According to Tomberg, the second miracle recorded in the Gospel of John addresses this issue of vertical vs. horizontal heredity. As a psychologist, one's stock-in-trade is people who have dropped vertically into the stream of time (indeed, as we all must) but whose vertical heredity is overwhelmed by horizontal factors emanating mostly from parents: the sins of the fathers and mothers are visited upon the sons and daughters, in an intergenerational transmission of pathology.

Psychoanalysis calls the medium of transmission "internalized objects," while I call them "mind parasites," because it is a more accurate description. Plus, I thought I might need a slightly more colorful term just in case I were going to steal a bunch of stuff from psychoanalysis and start my own bogus religion, like L. Ron Hubbard. Instead, Petey and I just formed a local chapter of Transdimensional Raccoons, but kept the name.

As the first miracle -- the Wedding at Cana -- resonates with the seventh day of creation, the second miracle -- the healing of the nobleman's son -- resonates with the sixth. The nobleman implores Jesus to heal his son, who is said to be "near death." In the recently discovered "gnostic gospel" of Shemp, Jesus says, "Dang, you folks are starting to get on my nerves." John 4:48 adds, "Unless you people see signs and wonders, you will by no means believe." But at the seventh hour, Jesus says to the man, "Go your way; your son lives." Later the nobleman is told by his servants that his son became well at exactly the seventh hour, when Jesus spoke those words.

God created human beings "on the sixth day," based upon the divine archetype, when He (or perhaps the trinitarian They) said, "Let Us make man in Our image, according to Our likeness." The second miracle speaks to the restoration of the divine-human hereditary archetype that was forged on the Friday of creation, prior to the Fall, which doesn't happen until the following Sunday evening at the earliest.
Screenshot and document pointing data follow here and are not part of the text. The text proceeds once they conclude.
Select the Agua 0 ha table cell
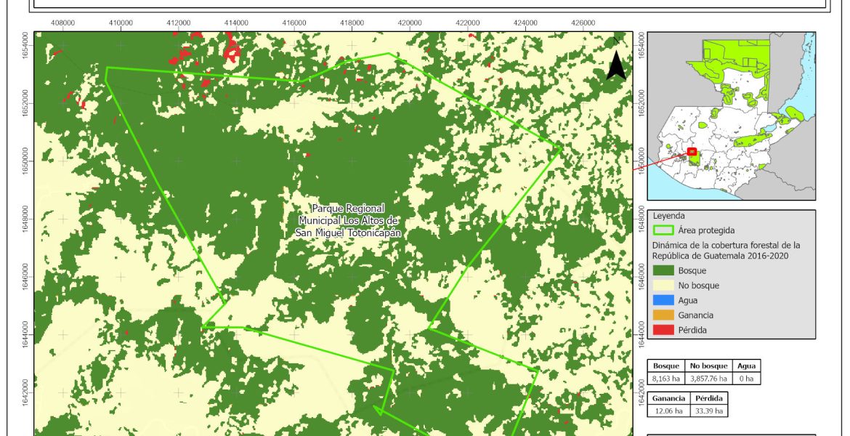 coord(746,379)
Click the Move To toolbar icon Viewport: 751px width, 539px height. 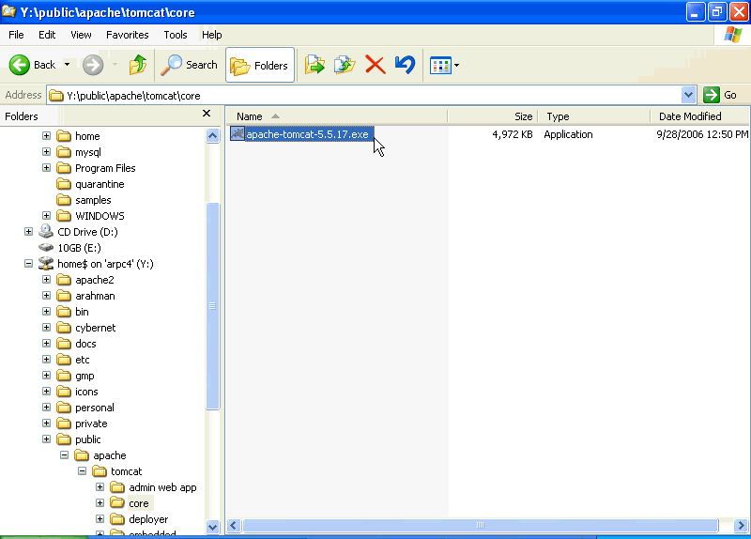click(x=314, y=65)
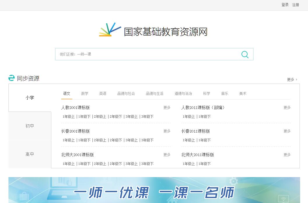
Task: Open 更多 for 人教2001课标版
Action: point(167,107)
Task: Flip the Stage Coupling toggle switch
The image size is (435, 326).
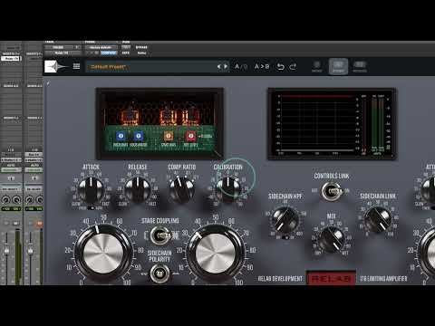Action: pyautogui.click(x=160, y=235)
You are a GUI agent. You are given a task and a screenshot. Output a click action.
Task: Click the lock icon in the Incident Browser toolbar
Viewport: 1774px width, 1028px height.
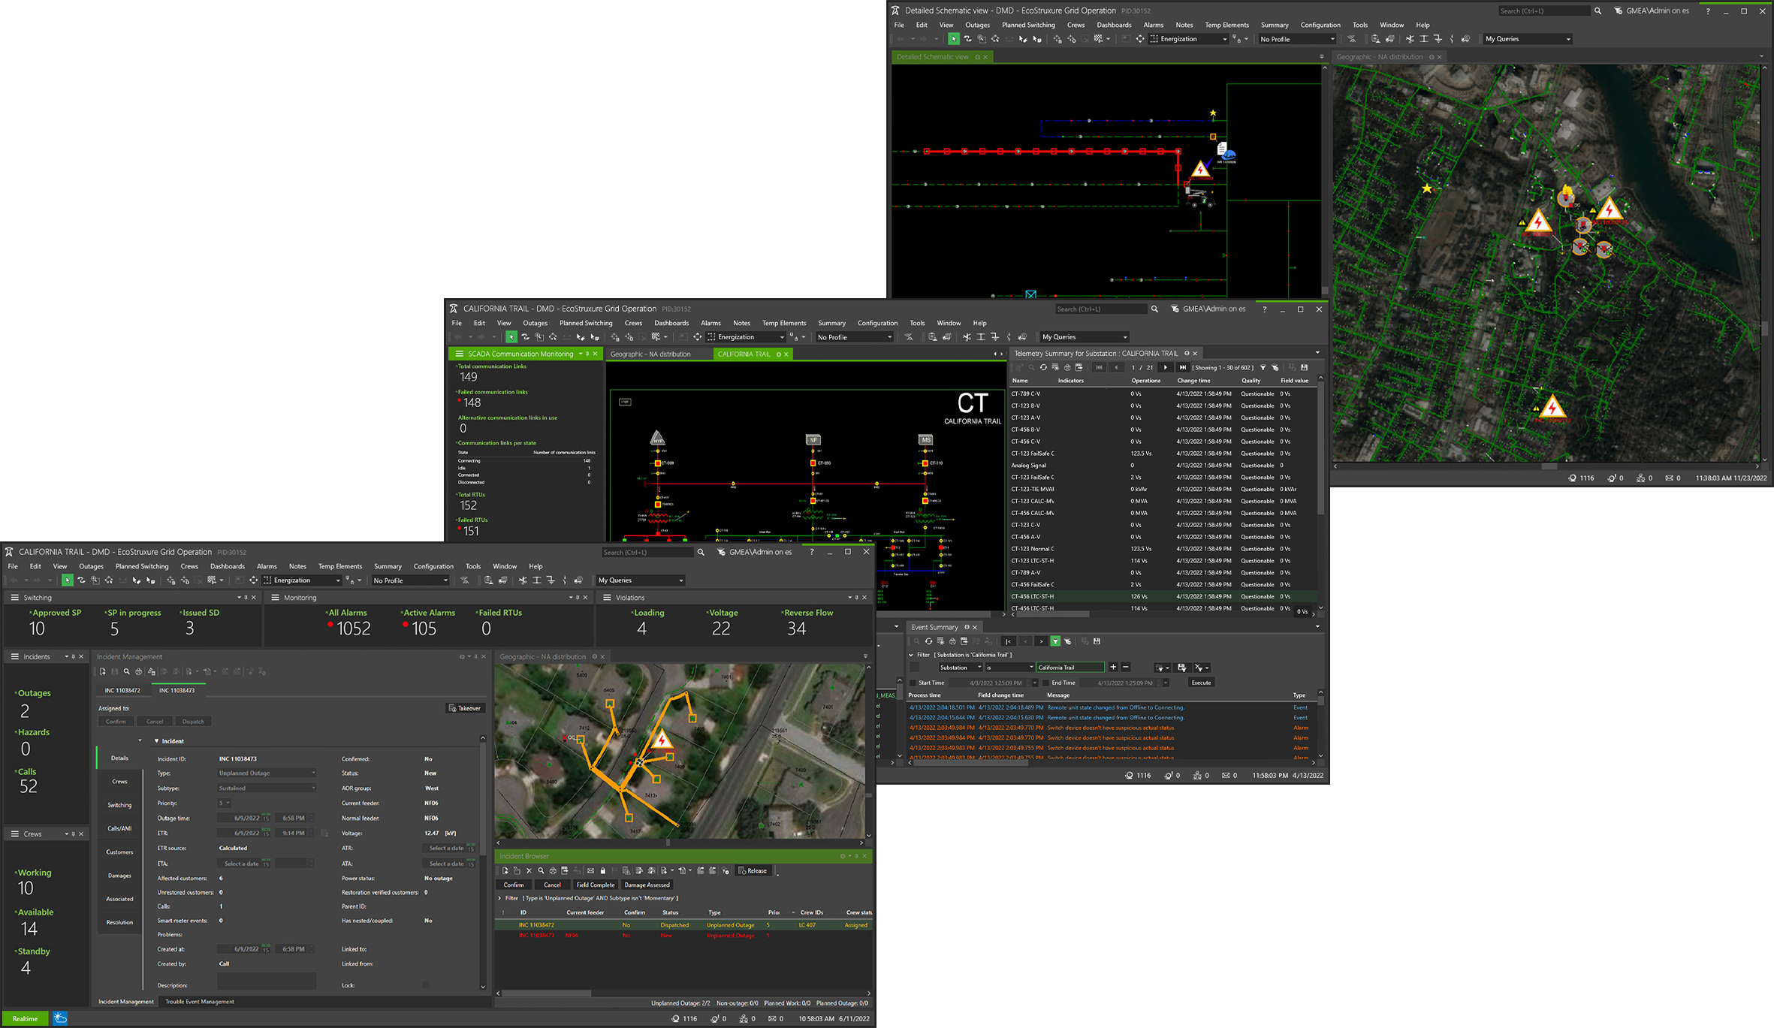[604, 871]
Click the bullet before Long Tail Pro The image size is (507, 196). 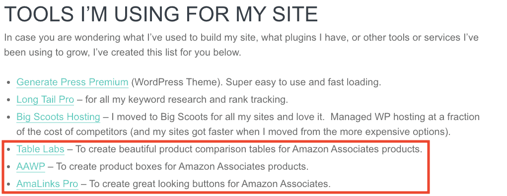coord(9,100)

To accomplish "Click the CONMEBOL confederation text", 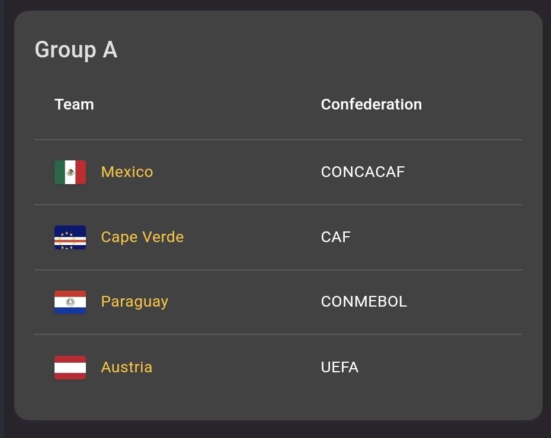I will pos(364,302).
The distortion introduced by the Fall is restored "by the father bringing his son into a direct relationship to the divine archetype -- through his [the father's] faith in Jesus Christ, the new Adam."

In other words, we mistakenly, if understandably, focus on the healing of the son, when the real action takes place in the father, who quite clearly "believed the word that Jesus had spoke to him" prior to the healing. So the real transformation -- and restoration -- occurs first in the father, but has a "vertical" trickle down effect on the son. After all, Jesus made a pretty brusque statement, "Go your way -- your son lives," but the father didn't doubt it. If he had, the entire meaning of the parable would be different.

This brings out a very important -- and perhaps dangerously politically incorrect -- psychological point, that there is something central to fathers and to fatherhood in arresting the intergenerational transmission of mind parasites. Frankly, this is common sense, but it is certainly confirmed if we examine the anthropological and sociological evidence.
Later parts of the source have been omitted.